Could you copy the items below word for word, from the line that contains "How do I perform: Click the green" through the line that contains "I will 560,31.", including both of those lines?
——————
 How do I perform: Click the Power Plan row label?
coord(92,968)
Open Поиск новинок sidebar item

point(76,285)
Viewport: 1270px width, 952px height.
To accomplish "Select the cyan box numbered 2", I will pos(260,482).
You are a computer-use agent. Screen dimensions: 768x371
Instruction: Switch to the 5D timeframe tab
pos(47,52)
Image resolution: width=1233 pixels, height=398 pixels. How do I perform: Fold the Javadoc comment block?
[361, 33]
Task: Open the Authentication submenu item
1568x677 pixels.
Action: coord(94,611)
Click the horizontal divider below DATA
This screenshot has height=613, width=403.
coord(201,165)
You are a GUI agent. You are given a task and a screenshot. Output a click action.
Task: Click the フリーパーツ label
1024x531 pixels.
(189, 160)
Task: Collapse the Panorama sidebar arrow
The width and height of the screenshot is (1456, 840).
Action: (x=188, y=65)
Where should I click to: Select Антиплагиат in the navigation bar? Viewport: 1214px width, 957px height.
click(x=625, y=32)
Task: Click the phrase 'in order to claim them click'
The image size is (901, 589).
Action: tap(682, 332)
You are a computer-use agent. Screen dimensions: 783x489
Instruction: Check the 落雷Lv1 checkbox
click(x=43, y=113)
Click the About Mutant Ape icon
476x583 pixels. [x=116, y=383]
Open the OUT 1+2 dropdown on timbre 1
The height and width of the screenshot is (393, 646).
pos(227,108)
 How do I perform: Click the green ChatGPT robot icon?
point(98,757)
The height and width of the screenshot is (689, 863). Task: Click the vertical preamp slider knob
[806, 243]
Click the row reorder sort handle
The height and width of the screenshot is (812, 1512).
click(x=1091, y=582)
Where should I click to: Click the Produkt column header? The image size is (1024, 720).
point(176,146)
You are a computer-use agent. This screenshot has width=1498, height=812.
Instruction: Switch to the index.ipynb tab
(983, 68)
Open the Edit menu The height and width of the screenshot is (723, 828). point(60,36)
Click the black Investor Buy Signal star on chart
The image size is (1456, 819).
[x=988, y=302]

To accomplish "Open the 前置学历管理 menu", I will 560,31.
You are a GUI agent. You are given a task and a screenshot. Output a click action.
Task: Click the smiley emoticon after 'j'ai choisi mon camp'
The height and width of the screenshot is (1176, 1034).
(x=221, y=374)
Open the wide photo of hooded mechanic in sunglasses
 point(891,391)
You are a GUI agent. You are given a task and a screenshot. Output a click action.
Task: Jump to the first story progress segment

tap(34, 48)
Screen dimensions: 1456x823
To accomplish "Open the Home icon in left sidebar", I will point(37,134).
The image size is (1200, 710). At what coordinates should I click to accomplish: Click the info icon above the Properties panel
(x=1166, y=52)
——————
→ **RESPONSE TO THIS TASK**
 How do I perform: Click the green ChatGPT robot icon?
point(98,757)
The height and width of the screenshot is (689, 863). Task: Click the vertical preamp slider knob
[806, 243]
Click the row reorder sort handle
The height and width of the screenshot is (812, 1512).
click(x=1091, y=582)
Where should I click to: Click the Produkt column header? The image size is (1024, 720).
point(176,146)
You are a computer-use agent. This screenshot has width=1498, height=812.
Instruction: Switch to the index.ipynb tab
(983, 68)
Open the Edit menu The height and width of the screenshot is (723, 828). point(60,36)
Click the black Investor Buy Signal star on chart
The image size is (1456, 819).
[x=988, y=302]

To accomplish "Open the 前置学历管理 menu", I will 560,31.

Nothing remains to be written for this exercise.